The primary aims of this project were to transform the results of The British Empire Exhibition, Glasgow 1938 into innovative learning tools which are specifically targeted to school-age learners in terms of both age and curriculum, to make these learning tools as widely accessible as possible, and to increase our understanding of the impact of immersive learning tools for teachers and learners through a pilot study. This is a brand new group of users who are highly appropriate to share in the genuinely eye-opening and exciting results from previous British Empire Exhibition research. Existing 3D and 2D digital objects were highlighted and explored, specifically targeting relevant curriculum areas (including both history and technology) for classes of students who had the opportunity to not only interactively engage with the learning tools at various pedagogically robust levels, but to also produce and contribute their own creative responses to the learning tools. This learning methodology not only addresses key curriculum areas (e.g. emphasis on technology skills development) but provides (and, crucially, tests) a creative, non-didactic mode of engaging young learners with 3D research data.
Project activities built on ongoing collaboration with a selection of schools and teachers in order to define the areas of most relevance and educational need. The project outputs are intended to not only fulfil a defined need in education (that is, the creation of 3D immersive learning environments that meaningfully and appropriately engage young learners) but to inspire further learning activities in creative response to the research findings being communicated.

**Information supplied:**
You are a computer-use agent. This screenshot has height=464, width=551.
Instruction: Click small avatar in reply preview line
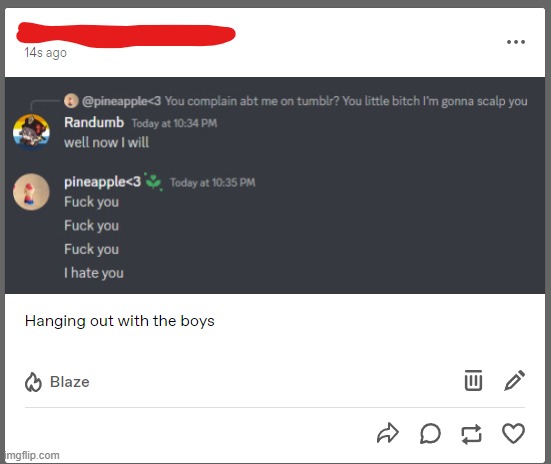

**Exercise task A:**
From the description of the British Empire Exhibition learning project:
(i) Which exhibition's results was the project meant to turn into learning tools?
(ii) Which curriculum areas, named in parentheses, were specifically targeted?
(iii) What did the project activities build on?
**Exercise task B:**
Carry on the description of the British Empire Exhibition learning project from the point where it stops.

**Reply A:**
(i) The British Empire Exhibition, Glasgow 1938.
(ii) History and technology.
(iii) Ongoing collaboration with a selection of schools and teachers.

**Reply B:**
REVISIT Learning has a number of major outcomes, with strong implications for pedagogy, cultural interpretation, and creative engagement. The learning tools not only extended the value and learning opportunities of the original AHRC-funded research to a brand new audience, they did so in a way that is directly relevant to the schools. The 3D immersive tools provide teachers and learners with ongoing, free, public access to these learning opportunities – and, importantly, the tools will be editable so can easily be adapted to satisfy the learning outcomes of different age groups and subjects. Adding creative learning activities also allows educators to themselves have a much more creative approach, offering opportunities for school-wide project-based learning and collaboration between different classes of students. The free provision of learning tools through an open, editable delivery system encourages a wide range of continuing uses and will help to embed the use of innovative 3D data-facilitated learning into educational policy and practice, and will also create impact for learners outside the school system.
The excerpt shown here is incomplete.